In 24 ore dunque il tentativo viene subito a conoscenza dei superiori, il sistema di «alert», ovvero di messa in guardia, della guardia di finanza entra in funzione, così come le opportune contromisure. Scattano pedinamenti e intercettazioni ed a quanto pare lo capiscono anche gli altri due militari che non contattano più il loro collega.
Fatte le dovute differenze tra i tre militari, c’è poi l’aspetto centrale della questione. Per il giudice questi tentativi di avere informazioni sui controlli in corso non costituiscono reato, motivo per cui i finanzieri che erano in contatto con Di Cristina non sono indagati.
«Il materiale indiziario raccolto non consente di ipotizzare la sussistenza di un’eventuale forma di responsabilità penale in ordine al coinvolgimento nella vicenda – sottolinea il giudice -, sul piano, ad esempio, di un contributo rilevante in chiave di favoreggiamento personale alle condotte poste in essere dagli altri indagati o persino di partecipazione a titolo concorsuale nella perpetrazione dei delitti del sodalizio criminoso».
Secondo la ricostruzione del giudice dunque questa «disponibilità» non si è mai tradotta in condotte concrete. O meglio, non si è «raggiunta la prova – precisa il giudice -, che ciò poi si sia tradotto, di fatto, in comportamenti di supporto, di sostegno o di agevolazione concretamente apprezzabili sul piano della materiale offensività».

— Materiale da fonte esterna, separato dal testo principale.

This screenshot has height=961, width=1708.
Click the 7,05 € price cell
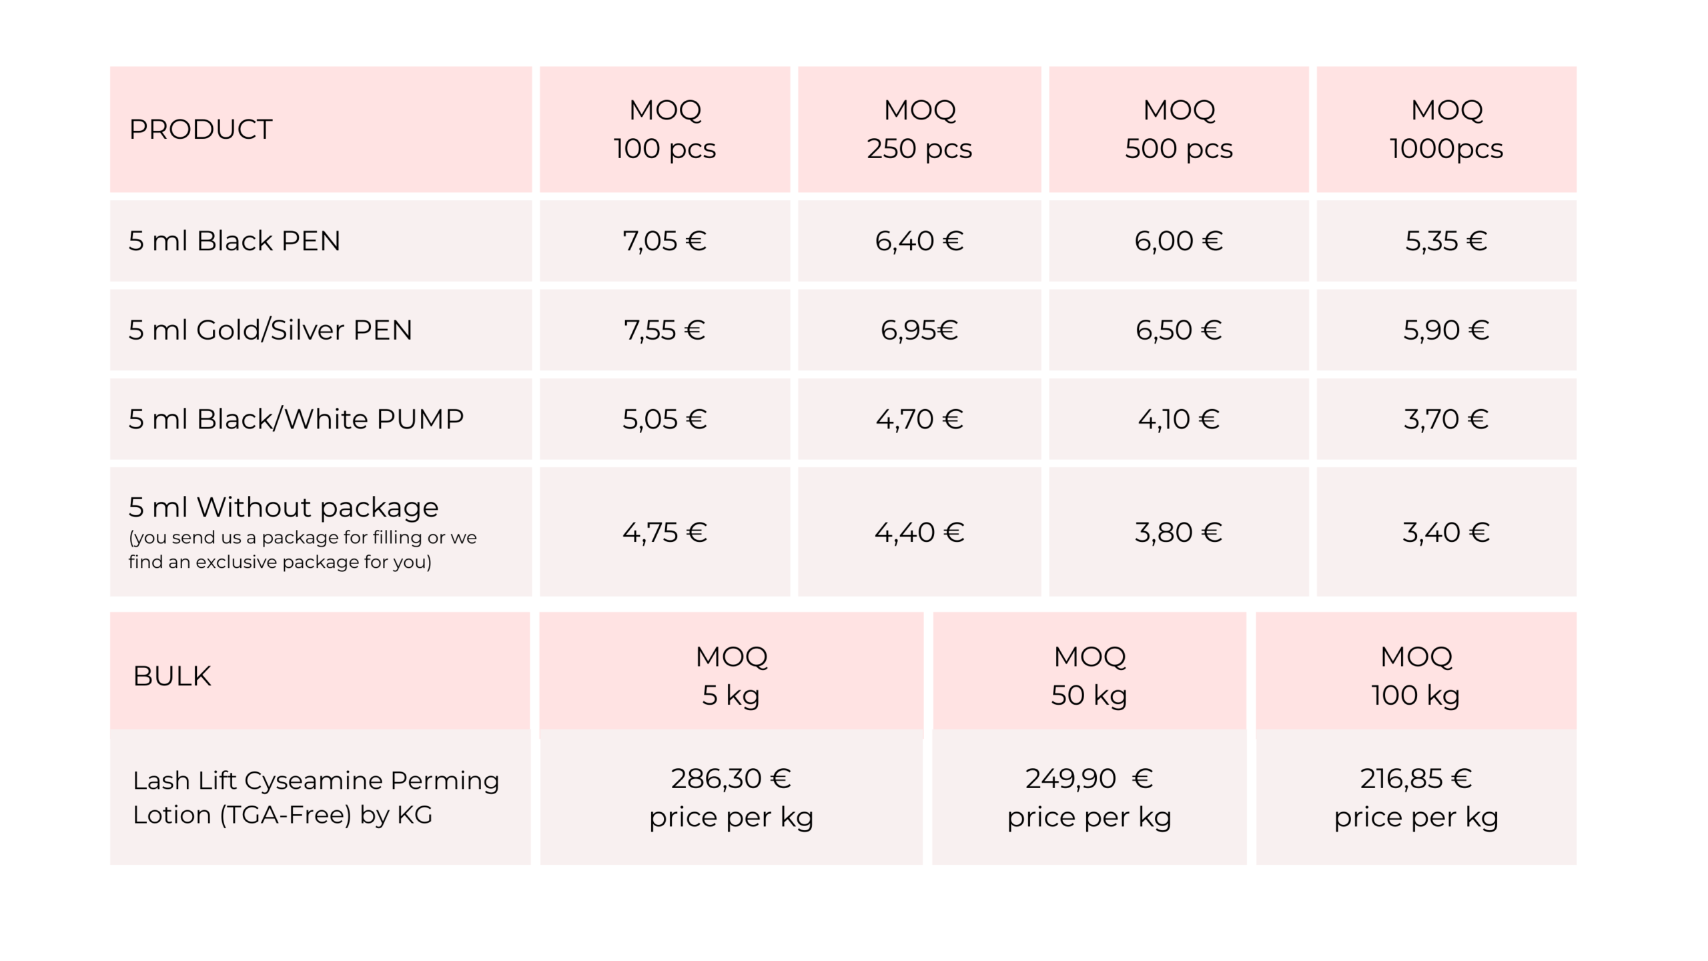pyautogui.click(x=665, y=241)
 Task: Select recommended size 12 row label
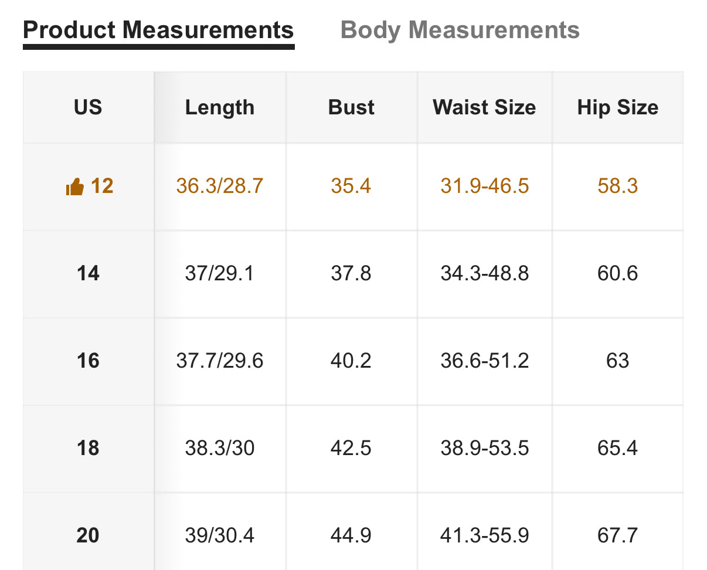coord(89,186)
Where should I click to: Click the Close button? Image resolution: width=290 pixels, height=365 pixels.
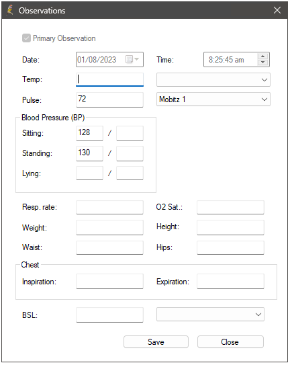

Di contro proprio questi tentativi da parte di Di Cristina e del gruppo che stava alle sue spalle, costituiscono per il giudice Turturici la prova «del grado di gravità del quadro indiziario esistente a carico dei singoli componenti del sodalizio criminale».
«Mi stanno martorizzando» È questa la frase che avrebbe innescato il tentativo di avvicinamento ai finanzieri che indagavano sugli impianti. È pronunciata da Di Critina, lo storico prestanome dei Vernengo, nel corso di una conversazione con il finanziere in pensione.
È l’ottobre del 2013, l’inchiesta è appena iniziata e le fiamme gialle hanno già controllato da cima a fondo (è proprio il caso di dirlo), il distributore di via Roccella, gestito ufficialmente da Alberto Melilli, per l’accusa un altro prestanome dei Vernengo, che non a caso apre la lista dei 43 indagati.
Gli investigatori hanno scoperto sotto l’impianto un meccanismo che tarocca l’erogazione dei carburanti, fornendo così circa l’8 per cento di prodotto in meno agli automobilisti. Ma è solo l’inizio, i finanzieri trovano in quell’impianto decine di documenti dai quali si evince che i Vernengo controllano una rete di distributori grazie a teste di legno.
E così controlli e accertamenti diventano sempre più pressanti, tanto che Di Cristina, il braccio destro dei Vernengo, cerca di avere un contatto con chi indaga. E al telefono dice al finanziere in pensione: «Mi stanno martorizzando la vita…parola d’onore, vuol dire… sono venuti… sono venuti da via Francesco Crispi e mi fecero un altro verbale alle otto e venticinque… una cosa allucinante…quello che sto passando…».